# Trying To Find Trailer Door



## sherkad25 (Aug 10, 2010)

I just bought a 1993 Trail-et 2 horse straight load trailer. The left, top, swing door on the back of the trailer is missing. I would like to find another one. If anyone has one within a descent driving distance of northeast, Pa. I am interested in buying one. Thank You.


----------



## KANSAS_TWISTER (Feb 23, 2007)

have you tried salvage yards yet? craigslist? or freecycle.org? might try those


----------



## reachthestars (Jul 2, 2010)

Do you really need it? The trailer I co-own doesn't have have top doors in the back and we haul with it year round, even in freezing Canadian winters. In the winter we just chuck a heavier blanket on the horse .


----------



## KANSAS_TWISTER (Feb 23, 2007)

just reread that and yep... i owned a 2 horse with no upper doors on it.....and yes while living in quebec we use a 2 horse all year around with out upper doors


----------



## sherkad25 (Aug 10, 2010)

You're right... I don't really need it. I just would like it. I am probably going to have one fabricated, but I just thought I'd give it a shot on this site. Thanks for the replies.


----------



## Mingiz (Jan 29, 2009)

Have you called trailet to see if you can get a replacement from them..:wink:

Trail-et Horse Trailers: The New Yorker and Eventor for large breeds


----------



## Barefoot1 (Feb 19, 2010)

*too bad*

too bad I did not see this post a few weeks ago.

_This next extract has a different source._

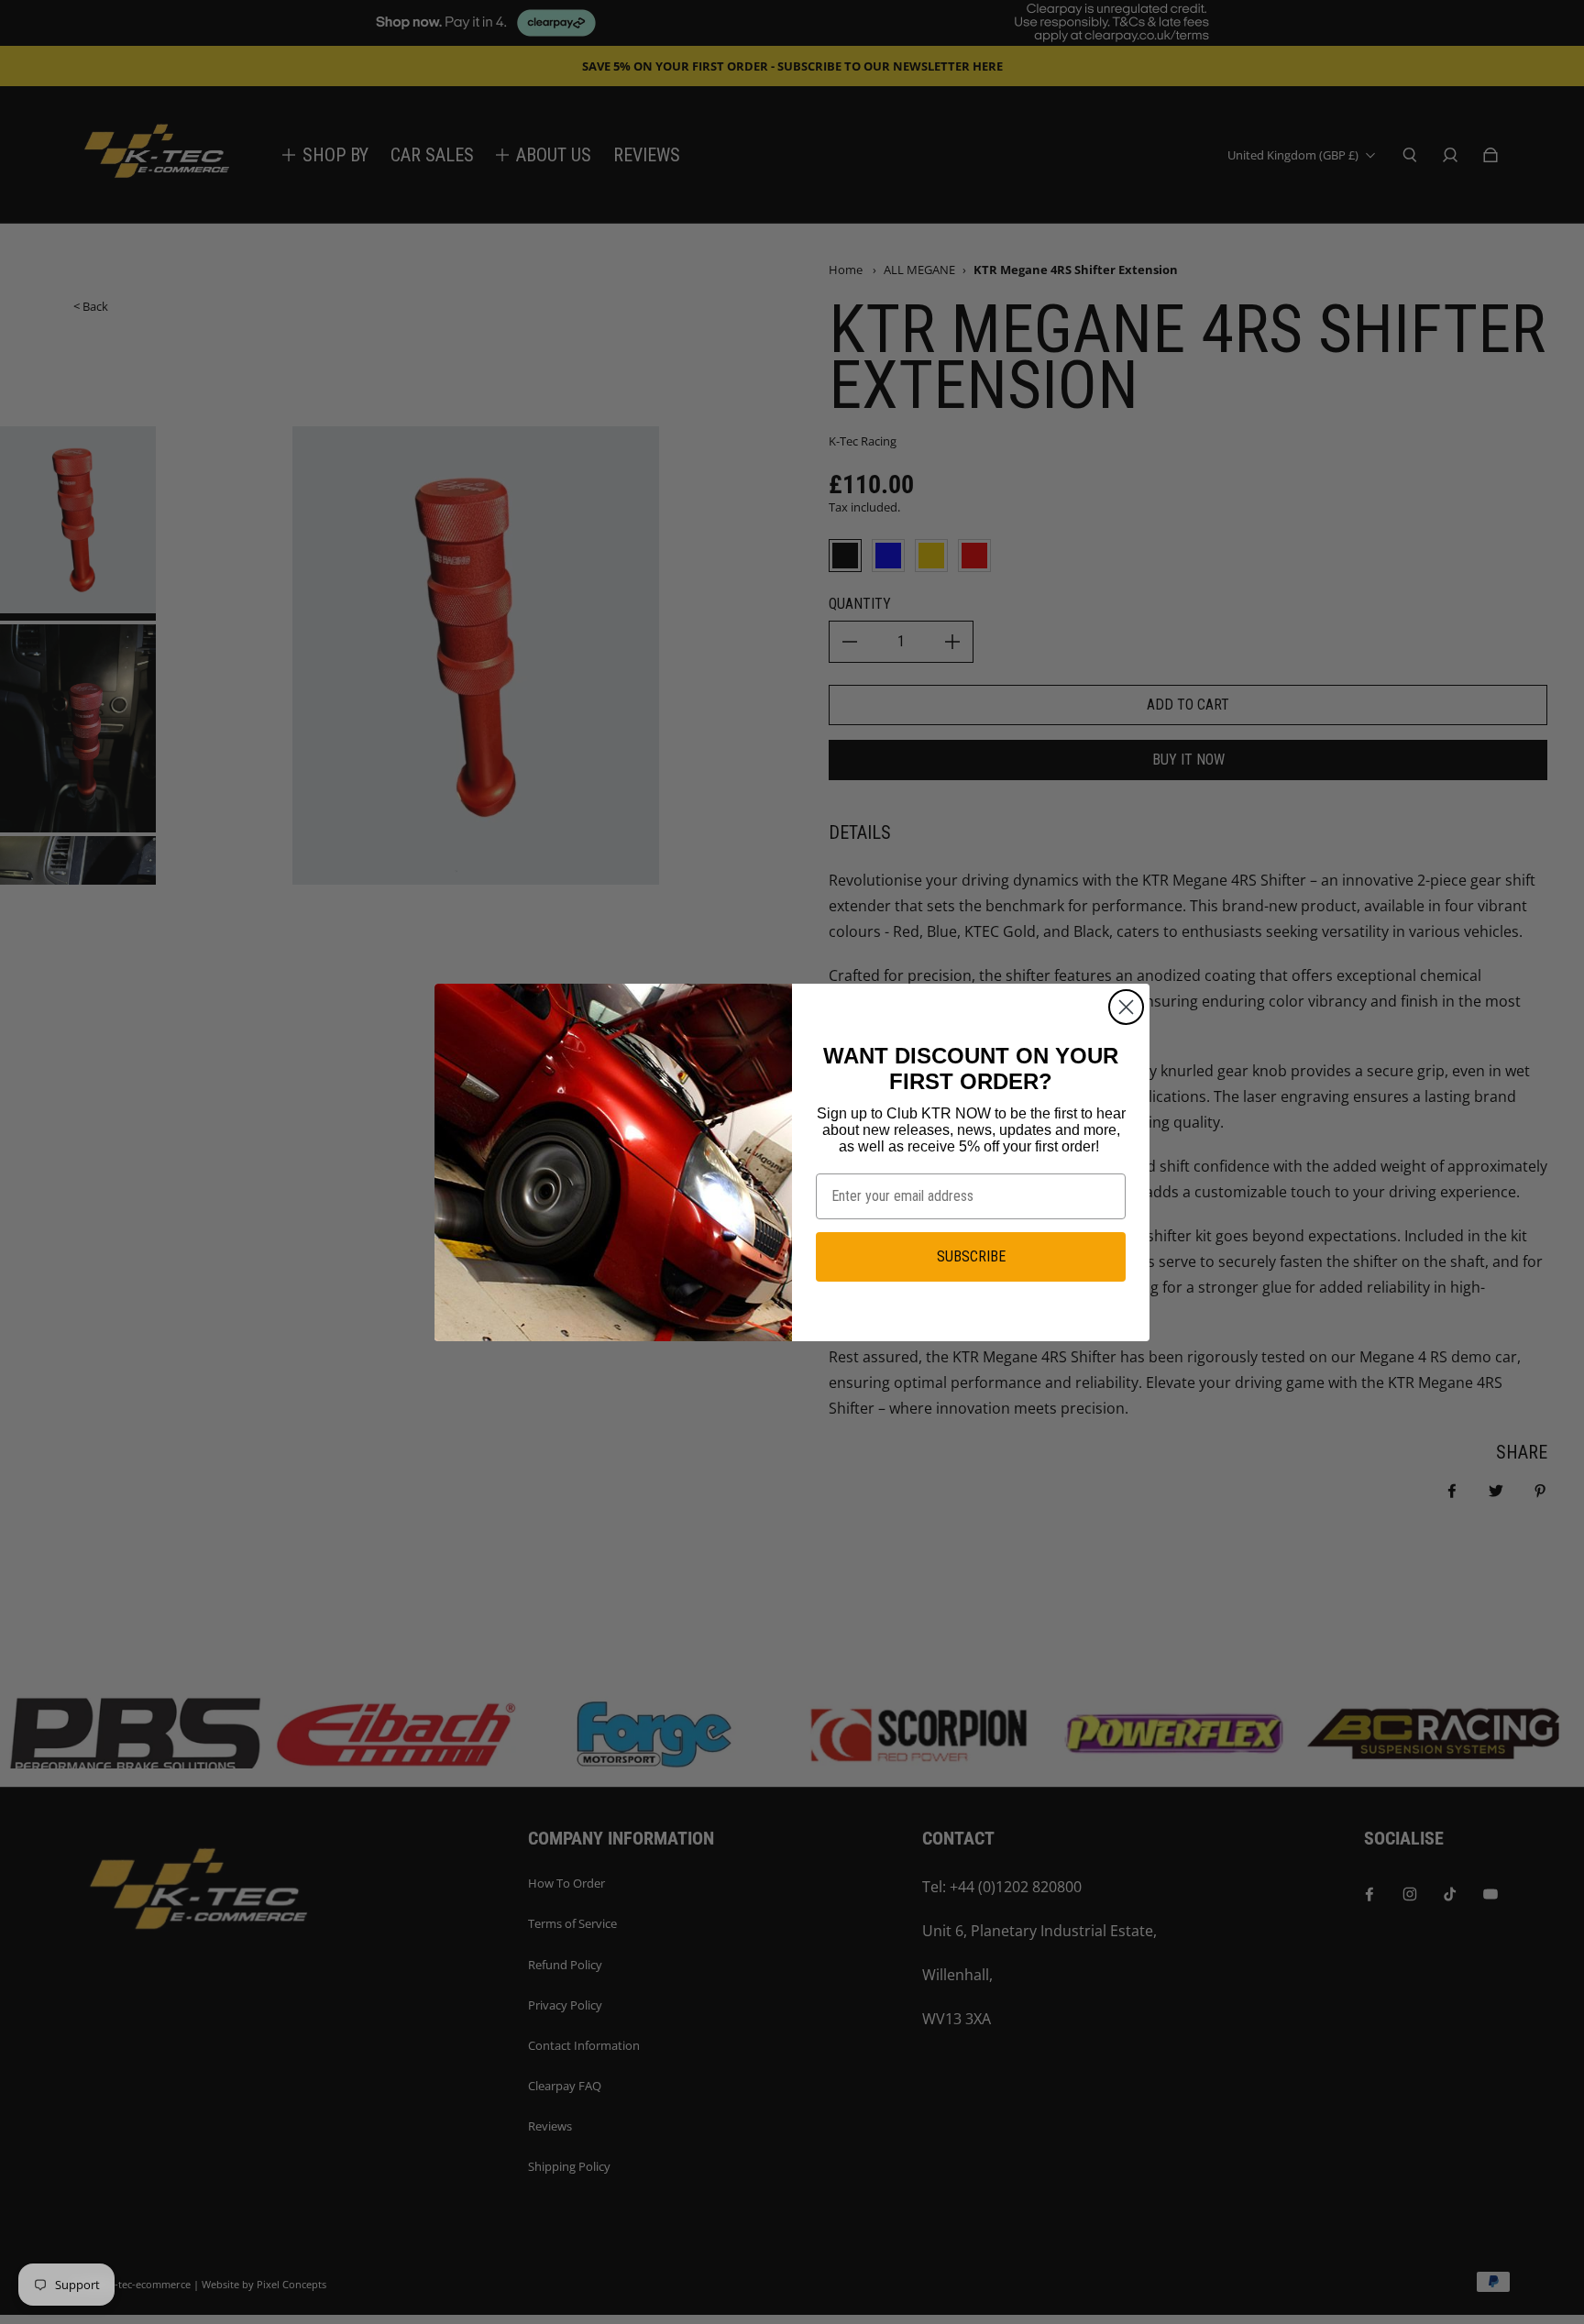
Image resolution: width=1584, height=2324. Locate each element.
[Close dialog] (1126, 1007)
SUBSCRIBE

My friends trailet flipped over and was totaled but the rear doors-upper curtains were fine but it has gone to scrap somewhere now.......I am sure you can locate a used or scrap one somewhere..............check your local dealer .....I had doors on my sundowner with sliding windows, I wanted the drop downs.......the next time....(4 months) they ordered a new trailer from sundowner they had them put them inside the trailer when shipped at no cost as opposed to 1000 for the doors and 1000 to ship so I waited 4 months to save 1000.......


----------